Potassium-Doped MnO(2) Nanoparticles Reprogram Neutrophil Calcium Signaling to Accelerate Healing of Methicillin-Resistant Staphylococcus aureus-Infected Diabetic Wounds.

Neutrophils, as first-line immune cells, typically lose their edge within the diabetic wounds accompanied by methicillin-resistant Staphylococcus aureus (MRSA) infections (the D/M setting), playing the role of "more foe than friend" during the healing process. Specifically, reduced influx of calcium ions (Ca(2+)) and impaired calcium homeostasis yield the dysfunction of neutrophil sequential behaviors in pathogen killing and wound healing, manifesting as suppressed chemotaxis, decreased intracellular reactive oxygen species (ROS) generation, prolonged apoptosis, and retention of neutrophil extracellular traps (NETs). To address this challenge, this study fabricated potassium (K)-doped manganese dioxide nanoparticles (MnO(2) NPs), which activated transmembrane Ca(2+) channels by inducing neutrophil depolarization via electron transfer. Subsequently, this contributed to the initial Ca(2+) influx and reprogrammed Ca(2+)-dependent behaviors of impaired neutrophils. Also, the potential antimicrobial capacity of K-MnO(2) NPs created a favorable extracellular environment that restored calcium homeostasis, enabling apoptotic neutrophils to be removed timely.
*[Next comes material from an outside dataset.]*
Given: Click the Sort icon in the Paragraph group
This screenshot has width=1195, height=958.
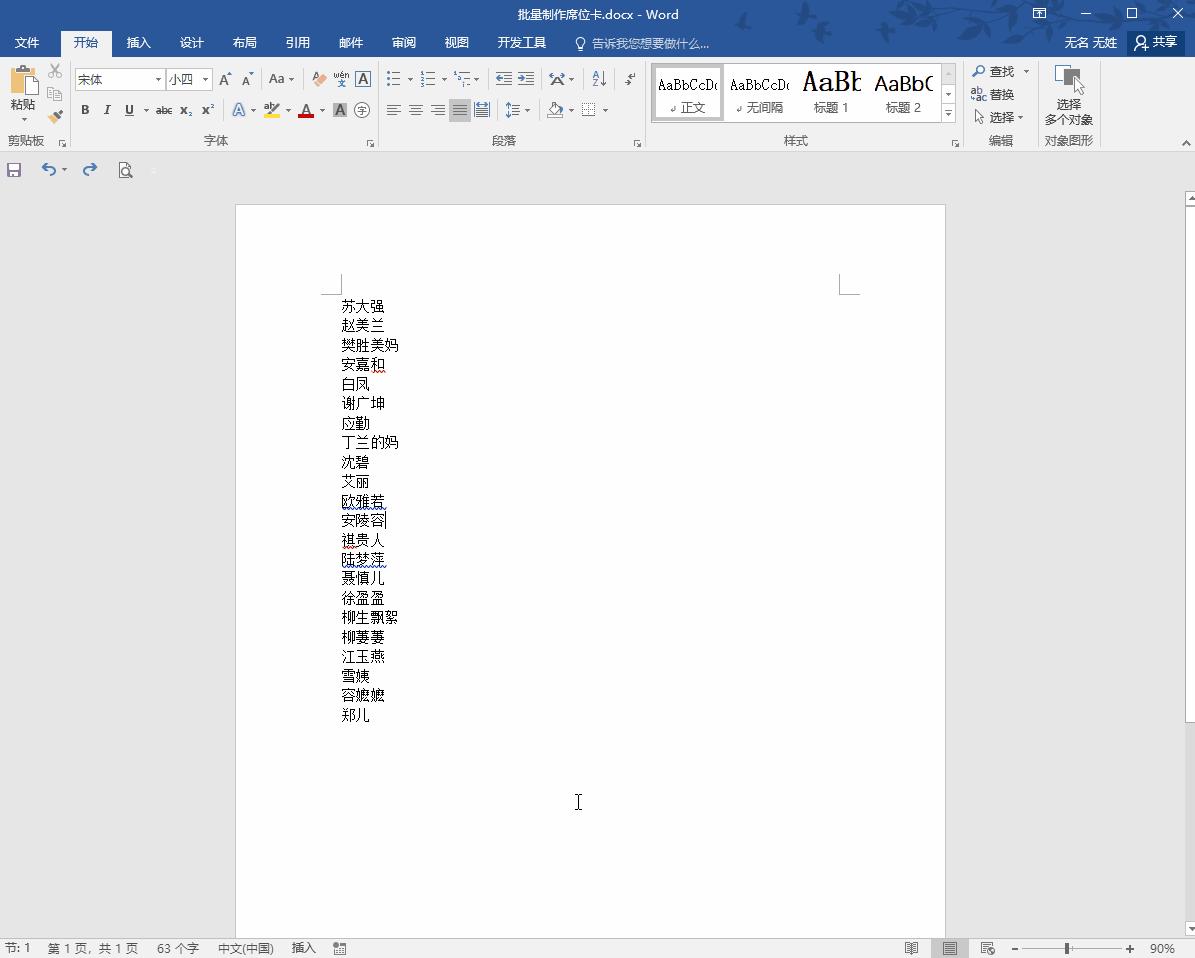Looking at the screenshot, I should (x=599, y=78).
Therefore, the wounds treated with K-MnO(2) NPs in the D/M setting exhibited potent resistance to MRSA and rapid healing, which could be attributed to the synergistic effects of K-MnO(2) NPs in leveraging Ca(2+) influx and maintaining calcium homeostasis. In brief, K-MnO(2) NPs constitute an effective strategy to resist MRSA and rapid wound healing in the D/M setting.